One of the worst, worst creepy-crawly stories I remember has forever cemented in my mind the absolute essential nature of pest control. Frankston, 1998. Great aunt Muriel in all her incredible ability to keep living, was I think, pushing 101 years old when she called my Dad (her landlord, the house owner) to complain that she could hear something in her walls. Dad took us all over there, suspecting Muriel was not so worried about what was in the roof but more so eager for someone to talk to. He couldn’t have been more wrong.

She looked at us kids as though we were something to be dealt with by pest infestation control. Dad clocked the look on her face, and realising she definitely could hear something in the walls, charged through to her living room where he ordered us all into complete silence and cupping a hand to his ear, holding himself up to the wall. He drew back from the wall in abject horror.

‘How long has this been going on?’ Dad demanded to know.

Great Aunt Muriel had no answers, but the guys who eventually came to assess the house said that while they were extremely concerned that the rats and possums living in Muriel’s walls had extended their route over the years and chewed their way into kitchen cupboards, he was amazed that there had been no termite damage to such an old place.

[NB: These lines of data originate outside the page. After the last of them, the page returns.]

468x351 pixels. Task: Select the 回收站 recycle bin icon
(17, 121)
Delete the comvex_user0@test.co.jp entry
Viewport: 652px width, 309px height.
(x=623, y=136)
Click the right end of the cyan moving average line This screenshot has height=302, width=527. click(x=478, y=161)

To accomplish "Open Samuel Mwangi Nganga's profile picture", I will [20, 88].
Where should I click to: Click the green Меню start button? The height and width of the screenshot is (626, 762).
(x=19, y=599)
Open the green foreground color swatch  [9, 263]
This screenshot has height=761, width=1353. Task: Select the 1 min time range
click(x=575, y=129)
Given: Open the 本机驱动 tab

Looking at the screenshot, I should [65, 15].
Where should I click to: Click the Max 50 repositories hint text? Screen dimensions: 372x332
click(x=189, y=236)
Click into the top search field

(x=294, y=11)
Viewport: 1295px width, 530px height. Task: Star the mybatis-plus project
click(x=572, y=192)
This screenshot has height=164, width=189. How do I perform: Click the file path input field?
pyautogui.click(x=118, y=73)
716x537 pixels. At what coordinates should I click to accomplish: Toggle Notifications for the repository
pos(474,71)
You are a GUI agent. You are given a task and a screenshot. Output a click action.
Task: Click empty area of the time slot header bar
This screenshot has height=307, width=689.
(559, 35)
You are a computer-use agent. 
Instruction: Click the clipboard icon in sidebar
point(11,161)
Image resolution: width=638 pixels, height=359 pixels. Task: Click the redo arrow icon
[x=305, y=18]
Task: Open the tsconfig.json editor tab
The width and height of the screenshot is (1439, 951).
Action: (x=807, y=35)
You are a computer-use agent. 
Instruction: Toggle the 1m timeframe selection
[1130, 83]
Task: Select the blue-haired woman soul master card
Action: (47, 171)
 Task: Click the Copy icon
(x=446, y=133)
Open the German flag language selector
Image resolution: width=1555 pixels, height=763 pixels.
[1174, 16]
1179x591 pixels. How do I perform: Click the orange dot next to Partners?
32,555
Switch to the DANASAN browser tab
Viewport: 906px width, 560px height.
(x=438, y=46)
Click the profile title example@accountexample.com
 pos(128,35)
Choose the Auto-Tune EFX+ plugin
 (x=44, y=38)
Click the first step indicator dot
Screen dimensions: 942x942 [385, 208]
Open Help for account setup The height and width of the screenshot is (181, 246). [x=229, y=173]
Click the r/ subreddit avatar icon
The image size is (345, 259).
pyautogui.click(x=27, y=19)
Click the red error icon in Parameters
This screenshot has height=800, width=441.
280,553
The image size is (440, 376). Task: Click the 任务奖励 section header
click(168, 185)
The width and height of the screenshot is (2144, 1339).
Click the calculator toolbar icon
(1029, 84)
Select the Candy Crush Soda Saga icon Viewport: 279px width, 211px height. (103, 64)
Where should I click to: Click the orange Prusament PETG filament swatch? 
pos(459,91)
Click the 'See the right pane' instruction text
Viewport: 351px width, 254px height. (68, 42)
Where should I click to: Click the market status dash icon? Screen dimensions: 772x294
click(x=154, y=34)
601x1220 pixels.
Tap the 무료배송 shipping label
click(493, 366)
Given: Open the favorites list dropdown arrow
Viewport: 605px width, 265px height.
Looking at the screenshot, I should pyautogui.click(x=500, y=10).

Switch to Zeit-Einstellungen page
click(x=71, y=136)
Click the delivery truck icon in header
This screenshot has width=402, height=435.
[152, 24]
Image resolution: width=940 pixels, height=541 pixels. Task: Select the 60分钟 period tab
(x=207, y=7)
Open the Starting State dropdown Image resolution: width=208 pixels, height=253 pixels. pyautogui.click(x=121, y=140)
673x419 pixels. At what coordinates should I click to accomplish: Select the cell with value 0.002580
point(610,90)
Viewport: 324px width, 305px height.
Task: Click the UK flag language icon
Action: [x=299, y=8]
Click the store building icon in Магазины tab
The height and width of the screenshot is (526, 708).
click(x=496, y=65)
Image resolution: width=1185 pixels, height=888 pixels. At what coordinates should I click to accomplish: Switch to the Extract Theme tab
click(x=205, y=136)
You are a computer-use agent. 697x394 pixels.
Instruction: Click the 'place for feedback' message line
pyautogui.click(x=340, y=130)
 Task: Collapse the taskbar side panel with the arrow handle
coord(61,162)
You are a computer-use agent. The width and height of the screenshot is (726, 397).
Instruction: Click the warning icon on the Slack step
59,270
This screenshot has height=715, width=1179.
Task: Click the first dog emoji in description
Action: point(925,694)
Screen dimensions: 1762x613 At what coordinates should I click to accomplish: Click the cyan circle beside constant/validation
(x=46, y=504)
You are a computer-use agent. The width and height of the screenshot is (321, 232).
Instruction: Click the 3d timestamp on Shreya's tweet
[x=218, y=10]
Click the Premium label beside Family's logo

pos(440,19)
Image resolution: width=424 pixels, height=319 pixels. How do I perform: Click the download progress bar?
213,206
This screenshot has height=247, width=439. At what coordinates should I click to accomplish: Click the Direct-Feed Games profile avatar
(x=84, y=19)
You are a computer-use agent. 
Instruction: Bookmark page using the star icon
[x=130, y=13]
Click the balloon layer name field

Over the space of a few weeks, Dad managed to have Muriel’s tenants dislodged and following this, arranged with her to tell him at any time she heard them return.

Aunt Muriel lived to the tender age of 104, and we never once again heard about her unwelcome visitors. Even though I was only a kid at the time, I never forgot the look on Dad’s face when he realised his house- now sold and redeveloped as a unit block- was habitable by beast.